Una famiglia bresciana alla prova del ‘900: “Vento porpora” e l’inizio della saga dei Fontana
Recensione a cura di Katiu Rigogliosi per BresciaSiLegge.it
Più di trent’anni di storia italiana, quelli che vanno dalla fine dell’Ottocento al 1931, vissuti e raccontati – tra grandi eventi storici e piccoli eventi personali – attraverso gli occhi di una composita famiglia bresciana.
“Vento porpora”, della giovane scrittrice bresciana Francesca Scotti (Edikit – acquista qui), è un coinvolgente e maestoso romanzo corale che ha per protagonista l’intera famiglia bresciana dei Fontana ma anche la Prima Guerra Mondiale e gli stravolgimenti che essa comporta. Un romanzo avvincente e imponente, di quasi 600 pagine, che unisce ricostruzione storica e coinvolgenti vicende umane calando il genere della grande saga familiare nel contesto bresciano.
Benché secondo in ordine di pubblicazione, “Vento Porpora” racconta l’inizio della saga della famiglia Fontana e quindi precede – da un punto di vista storico-cronologico – “Figli della lupa”, primo romanzo della giovane autrice bresciana (classe ’91), ambientato durante il periodo del fascismo e della Seconda Guerra Mondiale.
(Attenzione, questa recensione contiene lievi spoiler)
Due famiglie bresciane all’imbocco del ventesimo secolo
La famiglia Fontana, protagonista indiscussa di questo romanzo di quasi 600 pagine e della saga che qui inizia, si origina in bassa Val Camonica, in una vecchia casa del comune di Angolo (ora Angolo Terme). Il ramo della famiglia su cui si incentra il romanzo, tuttavia, risiede in Franciacorta ed è composto da Domenico, il capofamiglia, dalla moglie Alma e dai figli: Tatiana, Elisabetta, Irma ed il minore Carlo.
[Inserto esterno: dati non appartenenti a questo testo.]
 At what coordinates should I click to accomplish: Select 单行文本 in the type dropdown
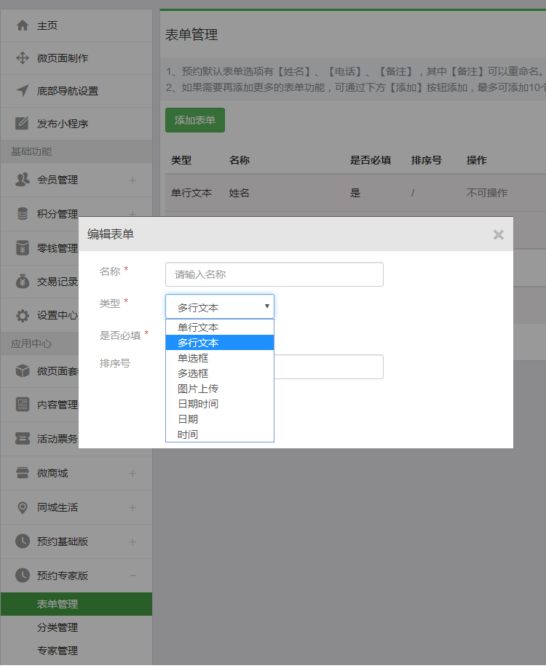click(x=197, y=327)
La famiglia Fontana è una di quelle classiche famiglie che, alla fine del 1800, sono passate dall’essere semplici contadini a persone di più condizione relativamente più agiata, senza però dimenticare le loro origini e senza confondersi con le storiche famiglie perbene del paese.
Proprio una di queste famiglie in vista, quella dei Lancini, spicca in particolar modo nell’economia del romanzo. Formata da Giorgio, il capostipite, dalla moglie Clara e dal figlio Aurelio (quasi sempre accompagnato dall’amica d’infanzia Dalia) la famiglia Lancini condivide molto tempo con la famiglia Fontana. I capostipite dei Fontana e dei Lancini sono, a dispetto delle loro origini diverse (e dei pensieri della sig.ra Clara), grandi amici, tanto da incontrarsi tutte le domeniche per discutere di libri, di avvenimenti, di notizie del mondo.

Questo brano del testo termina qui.